• **Requirements**
Rewrite every line of the listing from its first line through the line that contains "I will coord(523,635).", requests included, with each click coordinate in the answers rescaled by 1.35 and rounded to the nearest whole number, halves rounded up. Leave all numbers in the requests unchanged.

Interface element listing
---+---
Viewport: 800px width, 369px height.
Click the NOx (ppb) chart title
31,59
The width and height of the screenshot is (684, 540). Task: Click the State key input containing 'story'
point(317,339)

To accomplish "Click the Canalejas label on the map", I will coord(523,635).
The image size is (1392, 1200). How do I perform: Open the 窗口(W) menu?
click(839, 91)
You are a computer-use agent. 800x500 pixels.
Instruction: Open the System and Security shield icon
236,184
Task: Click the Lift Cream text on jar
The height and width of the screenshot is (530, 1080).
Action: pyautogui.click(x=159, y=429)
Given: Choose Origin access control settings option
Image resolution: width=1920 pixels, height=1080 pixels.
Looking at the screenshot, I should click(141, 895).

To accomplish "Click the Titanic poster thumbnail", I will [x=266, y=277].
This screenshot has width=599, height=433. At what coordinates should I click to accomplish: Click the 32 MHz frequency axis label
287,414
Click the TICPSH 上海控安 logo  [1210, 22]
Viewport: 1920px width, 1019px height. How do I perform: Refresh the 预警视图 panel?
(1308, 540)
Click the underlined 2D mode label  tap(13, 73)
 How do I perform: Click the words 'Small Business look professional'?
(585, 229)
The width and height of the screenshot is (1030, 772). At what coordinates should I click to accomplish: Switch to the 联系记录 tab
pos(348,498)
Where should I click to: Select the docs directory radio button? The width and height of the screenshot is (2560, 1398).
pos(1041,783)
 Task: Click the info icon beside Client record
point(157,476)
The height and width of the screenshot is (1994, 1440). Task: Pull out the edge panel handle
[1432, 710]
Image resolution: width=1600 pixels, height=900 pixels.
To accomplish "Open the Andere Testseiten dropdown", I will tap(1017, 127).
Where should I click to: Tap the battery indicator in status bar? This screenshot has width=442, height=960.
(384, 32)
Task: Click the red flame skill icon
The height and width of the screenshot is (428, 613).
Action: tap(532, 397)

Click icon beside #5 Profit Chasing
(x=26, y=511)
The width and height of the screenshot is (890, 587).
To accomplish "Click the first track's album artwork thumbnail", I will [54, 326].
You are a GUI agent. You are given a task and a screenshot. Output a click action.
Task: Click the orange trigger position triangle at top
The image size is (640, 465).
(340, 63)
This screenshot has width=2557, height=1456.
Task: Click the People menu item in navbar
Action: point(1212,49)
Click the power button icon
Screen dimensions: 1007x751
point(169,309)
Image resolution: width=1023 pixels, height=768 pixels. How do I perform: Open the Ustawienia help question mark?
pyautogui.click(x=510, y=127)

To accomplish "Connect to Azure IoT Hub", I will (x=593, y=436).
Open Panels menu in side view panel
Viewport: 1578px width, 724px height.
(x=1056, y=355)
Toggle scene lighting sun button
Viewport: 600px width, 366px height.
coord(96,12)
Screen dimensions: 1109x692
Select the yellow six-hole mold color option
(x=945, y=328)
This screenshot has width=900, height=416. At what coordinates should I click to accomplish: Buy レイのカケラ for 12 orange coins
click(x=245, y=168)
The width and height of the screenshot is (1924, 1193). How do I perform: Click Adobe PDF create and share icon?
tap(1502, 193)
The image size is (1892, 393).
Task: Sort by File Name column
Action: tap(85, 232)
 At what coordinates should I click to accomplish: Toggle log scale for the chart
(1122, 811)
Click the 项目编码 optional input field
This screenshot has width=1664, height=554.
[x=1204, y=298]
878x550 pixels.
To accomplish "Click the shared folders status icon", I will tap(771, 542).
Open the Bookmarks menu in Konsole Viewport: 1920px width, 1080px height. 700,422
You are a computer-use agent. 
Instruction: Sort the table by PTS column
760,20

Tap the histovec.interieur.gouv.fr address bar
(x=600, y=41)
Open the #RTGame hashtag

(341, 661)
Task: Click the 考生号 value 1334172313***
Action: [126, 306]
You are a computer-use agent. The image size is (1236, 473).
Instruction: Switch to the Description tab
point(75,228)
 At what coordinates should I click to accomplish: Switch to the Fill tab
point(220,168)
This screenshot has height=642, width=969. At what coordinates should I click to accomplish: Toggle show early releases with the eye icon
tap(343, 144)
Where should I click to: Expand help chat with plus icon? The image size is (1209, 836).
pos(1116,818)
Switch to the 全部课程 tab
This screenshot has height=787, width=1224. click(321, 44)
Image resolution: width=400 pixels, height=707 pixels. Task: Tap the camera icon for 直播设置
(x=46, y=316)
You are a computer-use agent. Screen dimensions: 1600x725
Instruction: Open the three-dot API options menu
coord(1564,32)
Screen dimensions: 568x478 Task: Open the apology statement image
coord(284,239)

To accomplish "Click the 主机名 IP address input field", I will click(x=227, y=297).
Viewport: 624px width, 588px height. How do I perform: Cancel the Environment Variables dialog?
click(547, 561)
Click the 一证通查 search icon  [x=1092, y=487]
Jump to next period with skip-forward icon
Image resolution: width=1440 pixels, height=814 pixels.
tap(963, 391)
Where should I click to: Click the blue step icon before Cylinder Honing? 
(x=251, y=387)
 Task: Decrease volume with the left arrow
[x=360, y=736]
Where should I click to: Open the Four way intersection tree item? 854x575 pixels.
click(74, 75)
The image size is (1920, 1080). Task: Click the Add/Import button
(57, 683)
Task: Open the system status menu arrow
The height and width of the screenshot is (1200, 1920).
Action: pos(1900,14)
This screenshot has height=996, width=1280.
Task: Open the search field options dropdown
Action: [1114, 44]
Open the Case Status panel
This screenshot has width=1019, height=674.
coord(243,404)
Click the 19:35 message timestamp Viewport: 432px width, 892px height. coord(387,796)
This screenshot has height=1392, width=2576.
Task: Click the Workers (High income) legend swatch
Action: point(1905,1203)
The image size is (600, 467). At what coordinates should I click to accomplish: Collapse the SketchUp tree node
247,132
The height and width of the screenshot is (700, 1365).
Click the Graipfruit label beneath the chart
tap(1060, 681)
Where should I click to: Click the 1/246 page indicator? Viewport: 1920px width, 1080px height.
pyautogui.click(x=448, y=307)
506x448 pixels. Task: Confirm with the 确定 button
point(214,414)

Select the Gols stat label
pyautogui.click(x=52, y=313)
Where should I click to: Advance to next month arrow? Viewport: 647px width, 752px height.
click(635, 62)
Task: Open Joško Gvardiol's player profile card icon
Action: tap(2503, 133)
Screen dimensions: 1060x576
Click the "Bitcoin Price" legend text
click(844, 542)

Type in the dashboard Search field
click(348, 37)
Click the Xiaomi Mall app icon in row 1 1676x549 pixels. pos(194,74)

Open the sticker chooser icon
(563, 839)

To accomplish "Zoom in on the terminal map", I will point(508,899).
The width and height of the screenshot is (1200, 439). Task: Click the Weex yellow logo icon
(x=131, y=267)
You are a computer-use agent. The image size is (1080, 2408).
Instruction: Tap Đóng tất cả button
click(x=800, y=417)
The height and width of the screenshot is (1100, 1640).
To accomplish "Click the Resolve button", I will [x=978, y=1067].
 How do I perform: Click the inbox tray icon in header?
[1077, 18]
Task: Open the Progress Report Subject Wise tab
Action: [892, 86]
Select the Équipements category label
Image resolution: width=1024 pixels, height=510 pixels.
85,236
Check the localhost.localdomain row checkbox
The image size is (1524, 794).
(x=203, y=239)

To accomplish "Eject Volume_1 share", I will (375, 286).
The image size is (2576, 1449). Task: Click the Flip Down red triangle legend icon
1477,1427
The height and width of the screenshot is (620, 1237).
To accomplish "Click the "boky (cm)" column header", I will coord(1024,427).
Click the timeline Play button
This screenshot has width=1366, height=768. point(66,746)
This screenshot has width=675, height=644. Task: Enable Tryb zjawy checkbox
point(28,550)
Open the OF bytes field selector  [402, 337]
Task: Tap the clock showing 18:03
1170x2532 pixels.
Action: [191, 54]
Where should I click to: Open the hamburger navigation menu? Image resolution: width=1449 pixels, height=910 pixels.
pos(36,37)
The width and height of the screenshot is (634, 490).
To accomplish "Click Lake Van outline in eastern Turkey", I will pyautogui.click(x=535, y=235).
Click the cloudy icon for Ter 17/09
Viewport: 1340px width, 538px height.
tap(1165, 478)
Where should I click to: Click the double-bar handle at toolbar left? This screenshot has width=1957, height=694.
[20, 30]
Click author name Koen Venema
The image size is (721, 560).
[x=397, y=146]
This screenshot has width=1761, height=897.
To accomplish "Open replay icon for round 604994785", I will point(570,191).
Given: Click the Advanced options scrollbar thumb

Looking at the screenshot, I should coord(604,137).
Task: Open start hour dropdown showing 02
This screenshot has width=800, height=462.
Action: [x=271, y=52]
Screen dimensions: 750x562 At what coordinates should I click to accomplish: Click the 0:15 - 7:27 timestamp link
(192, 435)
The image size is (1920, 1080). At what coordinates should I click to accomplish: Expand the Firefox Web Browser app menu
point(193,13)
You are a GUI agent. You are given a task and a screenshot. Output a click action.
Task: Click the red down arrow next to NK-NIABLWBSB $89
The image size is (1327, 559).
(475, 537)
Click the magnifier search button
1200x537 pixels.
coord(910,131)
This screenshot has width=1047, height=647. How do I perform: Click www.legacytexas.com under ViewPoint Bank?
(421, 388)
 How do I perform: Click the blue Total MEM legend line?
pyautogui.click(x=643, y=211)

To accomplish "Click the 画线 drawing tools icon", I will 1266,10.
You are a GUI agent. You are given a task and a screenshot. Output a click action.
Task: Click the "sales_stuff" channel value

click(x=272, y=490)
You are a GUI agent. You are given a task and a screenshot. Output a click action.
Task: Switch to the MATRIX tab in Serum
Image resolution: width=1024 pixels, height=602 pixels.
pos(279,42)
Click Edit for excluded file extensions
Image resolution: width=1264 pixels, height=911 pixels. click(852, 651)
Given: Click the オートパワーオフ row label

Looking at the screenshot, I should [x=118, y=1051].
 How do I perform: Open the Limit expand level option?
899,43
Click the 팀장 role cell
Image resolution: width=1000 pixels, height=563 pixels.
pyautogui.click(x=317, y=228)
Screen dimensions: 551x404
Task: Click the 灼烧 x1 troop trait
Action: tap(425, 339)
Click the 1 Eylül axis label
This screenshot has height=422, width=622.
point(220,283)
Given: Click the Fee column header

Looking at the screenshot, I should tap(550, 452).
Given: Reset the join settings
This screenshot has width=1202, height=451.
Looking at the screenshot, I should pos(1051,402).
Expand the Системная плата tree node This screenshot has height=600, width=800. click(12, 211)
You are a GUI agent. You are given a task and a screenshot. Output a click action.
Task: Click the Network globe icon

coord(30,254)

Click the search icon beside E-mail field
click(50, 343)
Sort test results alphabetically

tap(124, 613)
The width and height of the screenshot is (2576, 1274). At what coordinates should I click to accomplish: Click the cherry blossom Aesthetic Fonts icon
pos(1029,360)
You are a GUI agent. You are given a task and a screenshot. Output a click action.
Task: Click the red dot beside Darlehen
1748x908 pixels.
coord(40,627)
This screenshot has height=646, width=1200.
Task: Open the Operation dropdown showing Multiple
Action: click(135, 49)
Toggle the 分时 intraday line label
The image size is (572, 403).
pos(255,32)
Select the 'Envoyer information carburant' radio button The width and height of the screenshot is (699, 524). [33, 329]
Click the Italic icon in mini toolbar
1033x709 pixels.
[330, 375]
---+---
• **Result for this task**
Viewport: 800px width, 369px height.
Click the NOx (ppb) chart title
42,80
The width and height of the screenshot is (684, 540). Task: Click the State key input containing 'story'
point(428,458)

To accomplish "Click the Canalejas label on the map", I will coord(706,857).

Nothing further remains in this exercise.